⟨

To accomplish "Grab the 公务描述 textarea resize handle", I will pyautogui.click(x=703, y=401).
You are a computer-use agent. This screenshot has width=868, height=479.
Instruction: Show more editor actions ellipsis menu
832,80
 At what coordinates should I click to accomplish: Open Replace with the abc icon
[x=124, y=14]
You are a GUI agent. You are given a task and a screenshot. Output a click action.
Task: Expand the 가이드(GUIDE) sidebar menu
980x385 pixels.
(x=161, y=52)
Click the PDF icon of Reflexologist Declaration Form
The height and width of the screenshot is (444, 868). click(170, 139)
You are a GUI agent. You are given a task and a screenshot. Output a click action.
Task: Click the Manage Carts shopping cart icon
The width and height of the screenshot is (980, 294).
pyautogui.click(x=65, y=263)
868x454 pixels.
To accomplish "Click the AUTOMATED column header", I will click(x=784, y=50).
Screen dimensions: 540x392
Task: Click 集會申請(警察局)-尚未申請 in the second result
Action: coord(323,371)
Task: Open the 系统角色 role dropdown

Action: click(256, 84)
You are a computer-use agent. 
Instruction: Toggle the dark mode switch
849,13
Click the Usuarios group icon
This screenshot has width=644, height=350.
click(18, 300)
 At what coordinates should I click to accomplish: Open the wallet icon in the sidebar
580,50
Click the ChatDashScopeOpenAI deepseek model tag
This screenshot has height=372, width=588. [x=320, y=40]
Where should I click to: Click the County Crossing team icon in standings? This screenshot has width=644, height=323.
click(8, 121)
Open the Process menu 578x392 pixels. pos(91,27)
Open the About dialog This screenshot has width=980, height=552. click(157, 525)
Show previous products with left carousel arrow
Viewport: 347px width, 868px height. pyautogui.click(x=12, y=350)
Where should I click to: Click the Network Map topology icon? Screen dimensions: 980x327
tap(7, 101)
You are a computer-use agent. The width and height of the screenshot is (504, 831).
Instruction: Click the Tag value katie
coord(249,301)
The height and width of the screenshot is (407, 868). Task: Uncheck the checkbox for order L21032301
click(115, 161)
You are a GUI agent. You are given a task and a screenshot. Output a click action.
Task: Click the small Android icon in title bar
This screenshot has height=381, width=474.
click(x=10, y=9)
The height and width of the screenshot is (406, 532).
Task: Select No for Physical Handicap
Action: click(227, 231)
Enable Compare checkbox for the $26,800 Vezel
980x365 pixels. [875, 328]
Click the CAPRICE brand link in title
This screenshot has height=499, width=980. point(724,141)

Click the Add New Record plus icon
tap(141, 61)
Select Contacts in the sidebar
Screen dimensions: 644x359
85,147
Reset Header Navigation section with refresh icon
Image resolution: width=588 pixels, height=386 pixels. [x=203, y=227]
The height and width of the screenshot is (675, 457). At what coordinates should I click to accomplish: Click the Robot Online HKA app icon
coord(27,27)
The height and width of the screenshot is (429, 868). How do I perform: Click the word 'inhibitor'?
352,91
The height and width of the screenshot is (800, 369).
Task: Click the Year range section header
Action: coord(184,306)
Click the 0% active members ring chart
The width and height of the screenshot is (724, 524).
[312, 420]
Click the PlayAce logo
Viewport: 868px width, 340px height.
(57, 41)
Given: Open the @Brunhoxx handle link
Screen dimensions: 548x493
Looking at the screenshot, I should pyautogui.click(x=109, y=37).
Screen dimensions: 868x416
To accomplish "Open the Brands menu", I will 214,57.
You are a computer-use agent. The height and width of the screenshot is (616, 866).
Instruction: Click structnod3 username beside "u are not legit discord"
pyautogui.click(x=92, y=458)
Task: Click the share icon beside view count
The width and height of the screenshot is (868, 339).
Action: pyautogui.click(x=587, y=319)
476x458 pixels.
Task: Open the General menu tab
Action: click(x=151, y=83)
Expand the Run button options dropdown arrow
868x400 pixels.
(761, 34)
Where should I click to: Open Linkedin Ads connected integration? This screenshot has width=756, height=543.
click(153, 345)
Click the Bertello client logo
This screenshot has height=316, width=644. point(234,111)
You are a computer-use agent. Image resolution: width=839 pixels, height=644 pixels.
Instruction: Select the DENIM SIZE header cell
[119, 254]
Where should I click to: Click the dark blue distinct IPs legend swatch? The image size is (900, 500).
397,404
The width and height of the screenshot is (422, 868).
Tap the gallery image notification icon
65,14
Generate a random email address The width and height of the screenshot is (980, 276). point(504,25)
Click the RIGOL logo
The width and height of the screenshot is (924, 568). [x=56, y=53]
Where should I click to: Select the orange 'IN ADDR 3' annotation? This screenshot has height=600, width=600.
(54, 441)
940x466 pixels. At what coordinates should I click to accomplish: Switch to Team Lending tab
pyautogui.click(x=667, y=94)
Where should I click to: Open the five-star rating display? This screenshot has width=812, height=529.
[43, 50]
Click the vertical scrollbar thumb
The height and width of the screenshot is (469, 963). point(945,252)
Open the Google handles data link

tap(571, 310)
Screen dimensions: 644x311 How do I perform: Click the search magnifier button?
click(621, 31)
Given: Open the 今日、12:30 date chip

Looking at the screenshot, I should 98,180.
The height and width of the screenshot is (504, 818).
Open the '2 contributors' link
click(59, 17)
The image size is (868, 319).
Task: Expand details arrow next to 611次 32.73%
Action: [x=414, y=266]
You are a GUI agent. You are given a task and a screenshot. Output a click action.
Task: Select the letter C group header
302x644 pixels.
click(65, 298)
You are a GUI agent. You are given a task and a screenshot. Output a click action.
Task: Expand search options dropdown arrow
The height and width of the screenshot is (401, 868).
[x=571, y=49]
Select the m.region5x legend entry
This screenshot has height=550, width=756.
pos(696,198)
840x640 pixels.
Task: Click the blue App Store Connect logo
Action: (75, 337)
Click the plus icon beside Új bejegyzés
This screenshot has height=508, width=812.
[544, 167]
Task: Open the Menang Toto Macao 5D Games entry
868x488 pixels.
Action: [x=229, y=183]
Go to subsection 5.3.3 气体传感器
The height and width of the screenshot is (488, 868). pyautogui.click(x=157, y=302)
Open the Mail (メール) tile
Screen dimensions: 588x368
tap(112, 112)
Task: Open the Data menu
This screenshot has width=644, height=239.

⟩

* ASSIGNMENT: Could you reproduce every record exactly as shown above?

* OUTPUT:
To accomplish "Grab the 公务描述 textarea resize handle", I will pyautogui.click(x=703, y=401).
You are a computer-use agent. This screenshot has width=868, height=479.
Instruction: Show more editor actions ellipsis menu
832,80
 At what coordinates should I click to accomplish: Open Replace with the abc icon
[x=124, y=14]
You are a GUI agent. You are given a task and a screenshot. Output a click action.
Task: Expand the 가이드(GUIDE) sidebar menu
980x385 pixels.
(x=161, y=52)
Click the PDF icon of Reflexologist Declaration Form
The height and width of the screenshot is (444, 868). click(170, 139)
You are a GUI agent. You are given a task and a screenshot. Output a click action.
Task: Click the Manage Carts shopping cart icon
The width and height of the screenshot is (980, 294).
pyautogui.click(x=65, y=263)
868x454 pixels.
To accomplish "Click the AUTOMATED column header", I will click(x=784, y=50).
Screen dimensions: 540x392
Task: Click 集會申請(警察局)-尚未申請 in the second result
Action: coord(323,371)
Task: Open the 系统角色 role dropdown

Action: click(256, 84)
You are a computer-use agent. 
Instruction: Toggle the dark mode switch
849,13
Click the Usuarios group icon
This screenshot has width=644, height=350.
click(18, 300)
 At what coordinates should I click to accomplish: Open the wallet icon in the sidebar
580,50
Click the ChatDashScopeOpenAI deepseek model tag
This screenshot has height=372, width=588. [x=320, y=40]
Where should I click to: Click the County Crossing team icon in standings? This screenshot has width=644, height=323.
click(8, 121)
Open the Process menu 578x392 pixels. pos(91,27)
Open the About dialog This screenshot has width=980, height=552. click(157, 525)
Show previous products with left carousel arrow
Viewport: 347px width, 868px height. pyautogui.click(x=12, y=350)
Where should I click to: Click the Network Map topology icon? Screen dimensions: 980x327
tap(7, 101)
You are a computer-use agent. The width and height of the screenshot is (504, 831).
Instruction: Click the Tag value katie
coord(249,301)
The height and width of the screenshot is (407, 868). Task: Uncheck the checkbox for order L21032301
click(115, 161)
You are a GUI agent. You are given a task and a screenshot. Output a click action.
Task: Click the small Android icon in title bar
This screenshot has height=381, width=474.
click(x=10, y=9)
The height and width of the screenshot is (406, 532).
Task: Select No for Physical Handicap
Action: click(227, 231)
Enable Compare checkbox for the $26,800 Vezel
980x365 pixels. [875, 328]
Click the CAPRICE brand link in title
This screenshot has height=499, width=980. point(724,141)

Click the Add New Record plus icon
tap(141, 61)
Select Contacts in the sidebar
Screen dimensions: 644x359
85,147
Reset Header Navigation section with refresh icon
Image resolution: width=588 pixels, height=386 pixels. [x=203, y=227]
The height and width of the screenshot is (675, 457). At what coordinates should I click to accomplish: Click the Robot Online HKA app icon
coord(27,27)
The height and width of the screenshot is (429, 868). How do I perform: Click the word 'inhibitor'?
352,91
The height and width of the screenshot is (800, 369).
Task: Click the Year range section header
Action: coord(184,306)
Click the 0% active members ring chart
The width and height of the screenshot is (724, 524).
[312, 420]
Click the PlayAce logo
Viewport: 868px width, 340px height.
(57, 41)
Given: Open the @Brunhoxx handle link
Screen dimensions: 548x493
Looking at the screenshot, I should pyautogui.click(x=109, y=37).
Screen dimensions: 868x416
To accomplish "Open the Brands menu", I will 214,57.
You are a computer-use agent. The height and width of the screenshot is (616, 866).
Instruction: Click structnod3 username beside "u are not legit discord"
pyautogui.click(x=92, y=458)
Task: Click the share icon beside view count
The width and height of the screenshot is (868, 339).
Action: pyautogui.click(x=587, y=319)
476x458 pixels.
Task: Open the General menu tab
Action: click(x=151, y=83)
Expand the Run button options dropdown arrow
868x400 pixels.
(761, 34)
Where should I click to: Open Linkedin Ads connected integration? This screenshot has width=756, height=543.
click(153, 345)
Click the Bertello client logo
This screenshot has height=316, width=644. point(234,111)
You are a computer-use agent. Image resolution: width=839 pixels, height=644 pixels.
Instruction: Select the DENIM SIZE header cell
[119, 254]
Where should I click to: Click the dark blue distinct IPs legend swatch? The image size is (900, 500).
397,404
The width and height of the screenshot is (422, 868).
Tap the gallery image notification icon
65,14
Generate a random email address The width and height of the screenshot is (980, 276). point(504,25)
Click the RIGOL logo
The width and height of the screenshot is (924, 568). [x=56, y=53]
Where should I click to: Select the orange 'IN ADDR 3' annotation? This screenshot has height=600, width=600.
(54, 441)
940x466 pixels. At what coordinates should I click to accomplish: Switch to Team Lending tab
pyautogui.click(x=667, y=94)
Where should I click to: Open the five-star rating display? This screenshot has width=812, height=529.
[43, 50]
Click the vertical scrollbar thumb
The height and width of the screenshot is (469, 963). point(945,252)
Open the Google handles data link

tap(571, 310)
Screen dimensions: 644x311 How do I perform: Click the search magnifier button?
click(621, 31)
Given: Open the 今日、12:30 date chip

Looking at the screenshot, I should 98,180.
The height and width of the screenshot is (504, 818).
Open the '2 contributors' link
click(59, 17)
The image size is (868, 319).
Task: Expand details arrow next to 611次 32.73%
Action: [x=414, y=266]
You are a GUI agent. You are given a task and a screenshot. Output a click action.
Task: Select the letter C group header
302x644 pixels.
click(65, 298)
You are a GUI agent. You are given a task and a screenshot. Output a click action.
Task: Expand search options dropdown arrow
The height and width of the screenshot is (401, 868).
[x=571, y=49]
Select the m.region5x legend entry
This screenshot has height=550, width=756.
pos(696,198)
840x640 pixels.
Task: Click the blue App Store Connect logo
Action: (75, 337)
Click the plus icon beside Új bejegyzés
This screenshot has height=508, width=812.
[544, 167]
Task: Open the Menang Toto Macao 5D Games entry
868x488 pixels.
Action: [x=229, y=183]
Go to subsection 5.3.3 气体传感器
The height and width of the screenshot is (488, 868). pyautogui.click(x=157, y=302)
Open the Mail (メール) tile
Screen dimensions: 588x368
tap(112, 112)
Task: Open the Data menu
This screenshot has width=644, height=239.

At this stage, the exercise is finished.